To further confuse things, H was apparently incredibly similar to ds at the same age, and it had ironed out totally by age 6, I'm not assuming ds will be the same, but the parallels are very interesting.

And arguably H's social and empathy skills didn't ever quite develop fully in the end (am going through divorce at the moment but that's another story!)

Hmm, right, maybe I'll ask the other mum if she'd be interested. Her daughter has greater needs than my son but she has mentioned to me that she always has to do the "you need to say less" thing with the staff.......

Adults find the whole "say less" and "observe, wait, listen" thing counter-intuitive so I definitely think there's a need.

do you mind me asking roughly what parts 2 and 3 are about?

Lingle, I did that with DS's nursery staff when he was about 4. Just a 15 minute talk with a little hand out and some basic
OWL stuff and strategies. They were HUGELY grateful and appreciative.

totalchaos, i was interested in your question as ds has very stilted intonation and people are always commenting on his accent. to be honest, i think it's a t.v. mishmash of different accents. i can usually tell when he is using echolalia as he develops a birmingham/welsh/liverpudlian/whatever accent.

why did you ask, if you don't mind me asking?

Just seen your reply Ragged, reason I asked is that I feel that weird accent is one of the more obviously "spectrummy" things about DS iyswim and I suppose i do sometimes have a niggling suspicion that the DX process (1.5 hours in joint clinic) wasn't thorough enough.
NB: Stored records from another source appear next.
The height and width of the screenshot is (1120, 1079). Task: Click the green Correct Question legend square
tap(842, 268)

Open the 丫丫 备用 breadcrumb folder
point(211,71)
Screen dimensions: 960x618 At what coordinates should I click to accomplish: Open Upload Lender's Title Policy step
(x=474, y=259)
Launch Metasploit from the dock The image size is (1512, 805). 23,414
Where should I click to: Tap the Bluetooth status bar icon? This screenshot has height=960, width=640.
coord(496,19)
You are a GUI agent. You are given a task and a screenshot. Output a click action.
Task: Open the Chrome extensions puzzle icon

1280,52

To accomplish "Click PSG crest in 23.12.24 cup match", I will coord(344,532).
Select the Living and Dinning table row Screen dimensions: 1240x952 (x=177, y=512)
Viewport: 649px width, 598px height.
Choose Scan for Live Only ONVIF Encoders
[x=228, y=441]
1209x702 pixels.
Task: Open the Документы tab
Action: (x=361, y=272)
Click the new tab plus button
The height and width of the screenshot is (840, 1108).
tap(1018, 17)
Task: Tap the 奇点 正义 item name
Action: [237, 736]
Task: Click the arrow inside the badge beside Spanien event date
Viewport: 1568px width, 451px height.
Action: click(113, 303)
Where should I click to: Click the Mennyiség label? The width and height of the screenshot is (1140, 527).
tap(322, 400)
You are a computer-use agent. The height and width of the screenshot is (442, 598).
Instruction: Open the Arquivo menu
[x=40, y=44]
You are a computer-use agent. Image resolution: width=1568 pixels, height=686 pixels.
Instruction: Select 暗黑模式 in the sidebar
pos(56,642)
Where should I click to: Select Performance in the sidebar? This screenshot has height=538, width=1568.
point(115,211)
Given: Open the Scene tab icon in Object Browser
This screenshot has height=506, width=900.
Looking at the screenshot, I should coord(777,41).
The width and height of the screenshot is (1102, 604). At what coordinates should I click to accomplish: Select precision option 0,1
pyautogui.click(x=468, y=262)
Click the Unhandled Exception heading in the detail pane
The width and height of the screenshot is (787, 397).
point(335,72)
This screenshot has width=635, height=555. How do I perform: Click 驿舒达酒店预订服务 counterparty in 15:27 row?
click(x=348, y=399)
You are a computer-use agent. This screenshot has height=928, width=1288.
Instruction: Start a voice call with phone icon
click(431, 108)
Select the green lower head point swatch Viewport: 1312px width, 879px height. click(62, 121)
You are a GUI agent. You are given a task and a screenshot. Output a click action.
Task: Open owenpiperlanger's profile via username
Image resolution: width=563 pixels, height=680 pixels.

i feel the same, totalchaos. there are a few things about ds that makes me think he's not on the spectrum, but this is one of things that make me think he is. i work in a secondary school and there is a boy on the autistic spectrum in one of the classes i teach in, he has "the accent" and always reminds me of d.s. this boy's social language is only very subtly different to the other kids, but the effect on his ability to form relationships is very noticeable. i suppose this is what concerns me most for the future.